“One part of my job I’ll never learn to love is the pre match warm up. I hate it with every fibre of my being. It actually disgusts me. It’s nothing but masturbation for the conditioning coaches” – Andrea Pirlo, World Cup Winner, Champions League Winner and Serie A Winner.

Does he have a point?

I know some S & C coaches tend to over complicate elements of a workout or session and I am a firm believer of simplifying things for our athletes, but one thing that is universally accepted is the need of a well designed and planned warm up pre training or competition. We are all aware that a warm up increases our muscle temperature, core temperature and blood flow. But it also has an effect on the following:

  • Faster muscle contraction in our agonist and antagonist muscles
  • Improvements in reaction time and force development
  • Improvement in muscle strength and power
  • Improved oxygen delivery
  • Enhanced metabolic reactions

A traditional warm up usually consisted of a light jog and a few static stretched carried out on the major muscle groups. Old school!!!

However one method which I tend to use a lot when working with teams/athletes and in our fitness classes at PhysioElite is the RAMP method. It identifies three key areas:

  1. Raise
  2. Activate and Mobilise
  3. Potentiate

Raise aims to elevates the body temperature, heart rate and respiration rate, blood flow and joint fluid viscosity. Depending on your sport or event, this part of the warm up will vary. A field sport such as hurling or soccer will tend to carry out general movement patterns involving some skill and sport related drills where as a runner will carry out movements specific to his or her event. Running in a 5k race won’t require the athlete to backpedal so is there a need to include some backpedalling drills in the warm up? Not necessarily. It is important to mimic the movements carried out in the warm up to those carried out in the event itself. Some examples for the runner would be to include A March or A Skip drills.

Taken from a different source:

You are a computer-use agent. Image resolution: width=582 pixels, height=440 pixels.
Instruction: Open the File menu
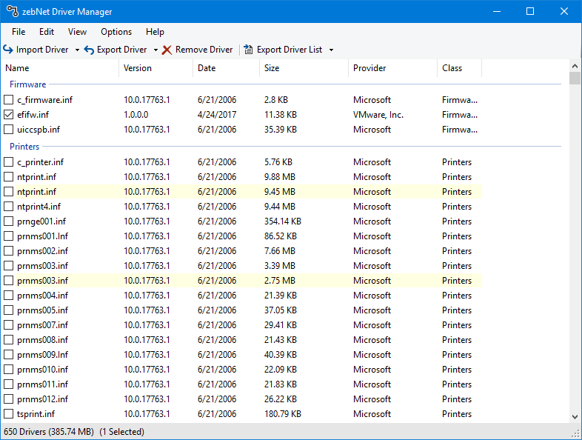[19, 32]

Activate and Mobilise aims to activate key muscle groups and mobilise key joints and ranges of motion. This again should be related to the needs of the athlete and sport. Many recreational athletes spend their day either sitting in a car for a long period of time or sitting at a desk for prolonged periods of the day also. This leads to our muscle fibres “falling asleep”. The body is lazy in that any muscle that is not required to work, it will shut them down and go asleep. Activation wakes up these muscles that were asleep during the day and in order to perform at a high level we need to “fire” these muscles. Exercise such as the bridge, banded clams, band walks, squats, plank and variations are great to fire up the body and prepare it for training or competition.

We now mobilise. To do this we stretch, but which works best: static or dynamic? Some research shows that static stretching can have a negative effect on endurance and power output in athletes where as dynamic does not. I am a big fan of dynamic stretching. Other than already stated, dynamic stretching adds to maintaining the elevation level from the previous part of the warm up. Secondly you can employ dynamic stretches that are similar to the movements included in the sport or event and thirdly it is more time efficient. It is important that you identify the key movement patterns involved in your sport and implement them into your mobilisation phase. For example a footballer may carry out some hamstring kicks to mimic the action of kicking a ball while stretching the hamstrings and a runner may carry out knee to chest walk to mimic that movement of running itself while also stretching the glutes.

Potentiation refers to activities that improve effectiveness and subsequent performance. It involves a change in intensity that will gradually increase to competition level. The aim is to increase the intensity of the warm up to a point where the athlete is able to perform in their competition at max level. So for example a sprinter will need to incorporate some sprinting drills and sprints of increasing intensity to prepare the body for what is to follow.

The RAMP approach provides a framework around which to construct an effective warm up. It is important to carry out the movements that mirror those to what we actually do in our sport or training session. If you jump in your sport, you need to jump in your warm up. If you turn in your sport, you need to turn in your warm up and if you sprint in your sport you need to sprint in your warm up. All this ensures optimal preparation for performance.

So as much as I loved watching Pirlo spraying passes around the field so effortlessly with his glorious looking hair, when it comes to the science and reasoning for the implementation of warm ups, he hasn’t a clue!!